WHAT TO WORK ON → Nothing but the lines from the top of the data to the line holding "Press (15, 2121)" should be printed, word for word and both ends included; leave the pictures out.

[Start of Attachment]

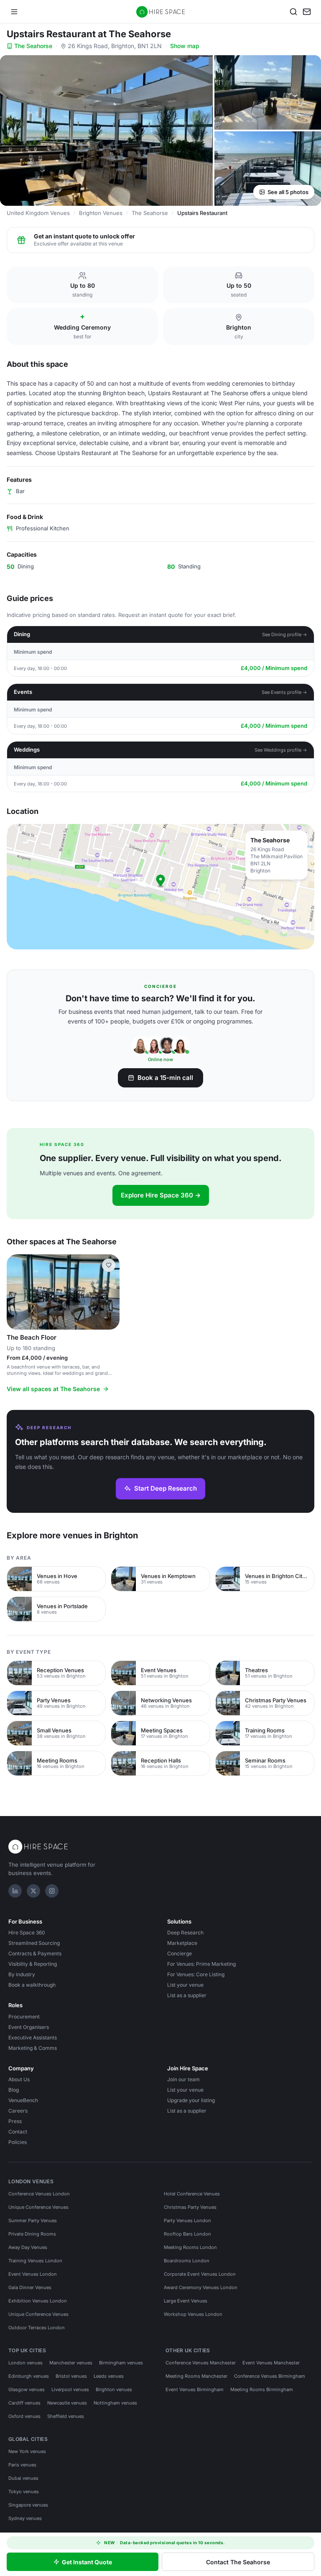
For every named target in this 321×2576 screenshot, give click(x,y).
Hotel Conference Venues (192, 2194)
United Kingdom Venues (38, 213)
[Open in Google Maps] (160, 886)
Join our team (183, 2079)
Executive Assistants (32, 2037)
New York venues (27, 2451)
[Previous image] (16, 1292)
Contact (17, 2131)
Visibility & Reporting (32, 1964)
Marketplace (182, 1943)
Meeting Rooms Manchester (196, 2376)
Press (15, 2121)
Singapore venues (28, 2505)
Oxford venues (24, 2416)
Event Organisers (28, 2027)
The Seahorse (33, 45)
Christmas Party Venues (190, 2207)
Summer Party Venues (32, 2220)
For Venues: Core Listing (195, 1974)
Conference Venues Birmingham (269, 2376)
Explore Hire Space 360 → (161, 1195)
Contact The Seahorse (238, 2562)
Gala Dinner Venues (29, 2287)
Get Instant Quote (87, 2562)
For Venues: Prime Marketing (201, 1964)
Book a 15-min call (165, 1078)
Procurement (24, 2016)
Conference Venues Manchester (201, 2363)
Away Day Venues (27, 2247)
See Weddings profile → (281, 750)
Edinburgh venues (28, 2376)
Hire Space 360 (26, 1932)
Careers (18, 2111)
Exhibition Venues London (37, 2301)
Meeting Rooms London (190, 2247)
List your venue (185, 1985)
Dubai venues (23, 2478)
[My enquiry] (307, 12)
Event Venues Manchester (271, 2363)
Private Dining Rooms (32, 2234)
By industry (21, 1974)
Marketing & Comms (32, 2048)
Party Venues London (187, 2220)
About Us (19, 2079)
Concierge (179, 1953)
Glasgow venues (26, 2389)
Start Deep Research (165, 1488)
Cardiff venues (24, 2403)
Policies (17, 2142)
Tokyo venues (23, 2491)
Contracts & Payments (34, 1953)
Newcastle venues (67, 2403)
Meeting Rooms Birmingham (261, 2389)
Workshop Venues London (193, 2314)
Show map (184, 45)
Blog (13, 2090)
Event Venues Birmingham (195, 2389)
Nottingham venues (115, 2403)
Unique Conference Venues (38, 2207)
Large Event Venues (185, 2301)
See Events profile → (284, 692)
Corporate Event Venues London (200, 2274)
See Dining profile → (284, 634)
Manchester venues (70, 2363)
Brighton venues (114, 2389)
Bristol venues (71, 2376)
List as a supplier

[End of Attachment]

EXPECTED OUTPUT →
For every named target in this 321×2576 screenshot, give click(x,y).
Hotel Conference Venues (192, 2194)
United Kingdom Venues (38, 213)
[Open in Google Maps] (160, 886)
Join our team (183, 2079)
Executive Assistants (32, 2037)
New York venues (27, 2451)
[Previous image] (16, 1292)
Contact (17, 2131)
Visibility & Reporting (32, 1964)
Marketplace (182, 1943)
Meeting Rooms Manchester (196, 2376)
Press (15, 2121)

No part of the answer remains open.